Nitekim, ‘Geleceğin İş Dünyası’ araştırmasına katılan yetişkinler de bu sistemleri kabul etmeye istekli görünüyor. Araştırmaya katılanların yüzde otuz biri, karanlıkta görmelerini sağlayacak kontak lensler kullanabileceğini söylüyor. Yüzde 22’si giyilebilir cihazlarla ilgileniyor.

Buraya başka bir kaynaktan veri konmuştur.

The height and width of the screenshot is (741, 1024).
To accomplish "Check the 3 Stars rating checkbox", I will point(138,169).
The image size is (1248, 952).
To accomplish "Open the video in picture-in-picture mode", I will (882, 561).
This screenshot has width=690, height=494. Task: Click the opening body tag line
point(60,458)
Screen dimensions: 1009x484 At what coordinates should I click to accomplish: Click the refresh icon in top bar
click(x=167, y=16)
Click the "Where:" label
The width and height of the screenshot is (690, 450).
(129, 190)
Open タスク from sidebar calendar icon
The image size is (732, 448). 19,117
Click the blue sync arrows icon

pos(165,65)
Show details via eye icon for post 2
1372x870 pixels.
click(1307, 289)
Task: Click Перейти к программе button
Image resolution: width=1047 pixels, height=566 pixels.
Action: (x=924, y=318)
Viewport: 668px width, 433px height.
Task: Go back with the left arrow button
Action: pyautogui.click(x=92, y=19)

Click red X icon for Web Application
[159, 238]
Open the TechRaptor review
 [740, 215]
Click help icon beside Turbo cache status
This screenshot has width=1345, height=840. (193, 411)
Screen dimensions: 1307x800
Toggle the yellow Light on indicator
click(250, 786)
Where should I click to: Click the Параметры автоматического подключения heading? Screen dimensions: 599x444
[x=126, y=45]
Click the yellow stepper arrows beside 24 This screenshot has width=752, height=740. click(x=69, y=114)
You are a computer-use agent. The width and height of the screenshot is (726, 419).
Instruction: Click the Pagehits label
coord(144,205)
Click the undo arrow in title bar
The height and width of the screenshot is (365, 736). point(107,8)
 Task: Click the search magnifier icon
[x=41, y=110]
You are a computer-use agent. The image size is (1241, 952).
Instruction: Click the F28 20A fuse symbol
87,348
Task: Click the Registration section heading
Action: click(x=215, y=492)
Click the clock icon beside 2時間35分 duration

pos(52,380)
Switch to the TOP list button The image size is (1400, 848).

Yüzde kırk dokuzu DNA analizi ile kişiselleştirilmiş sağlık önerilerinde bulunabilecek servislere ilgi duyuyor.
Yüzde elli ikisi de ödeme aracı ya da kimlik olarak parmak izi kullanabileceğini dile getiriyor.
Giyilebilir refah
Bu arada şirketlerin de, giyilebilir cihazlar ve implantlar yoluyla hayatımıza giren biyometriyi, çalışanlarının hangi koşullarda daha verimli çalıştıklarını tespit etmek amacıyla kullanılacağı tahmin ediliyor. Örneğin, kan şekeri seviyeleri, günün farklı zaman dilimleri ve ortamdaki ışık seviyeleri performans üzerinde belirleyici rol oynayabiliyor. Bu bilgileri ellerinde bulunduran şirketler, çalışanlarının verimliğini desteklemek adına optimal çalışma koşullarını hazırlayabilecekler.
İş hayatında kullanılan giyilebilir cihazlar, çalışanların fizyolojik alışkanlıkları ve refah düzeyi hakkında şirketlere bilgi veriyor. Örneğin, sigorta grubu Aetna, 2016 yılında 20 binden fazla çalışanını tam bir gece uykusu için ödüllendirme yöntemini uyguladı. Katılımcılar, şirketin özel sağlık platformuna senkronize edilebilen ve uyku düzenlerini kaydeden giyilebilir bir cihaz kullandı ve gece yedi saatten fazla uyuyanlara teşvikler verildi. Şirket bu sayede çalışan bağlılığını arttırmanın yanı sıra daha verimli çalışma ortamını da sağlamış oldu.
Görünen o ki, çalışanların yaşamsal belirtilerini izleyerek üretkenlik için optimum ortamı sağlamak yeni bir kişiselleştirilmiş verimlilik biçimi olarak önümüzdeki günlerde ciddi bir hız kazanacak.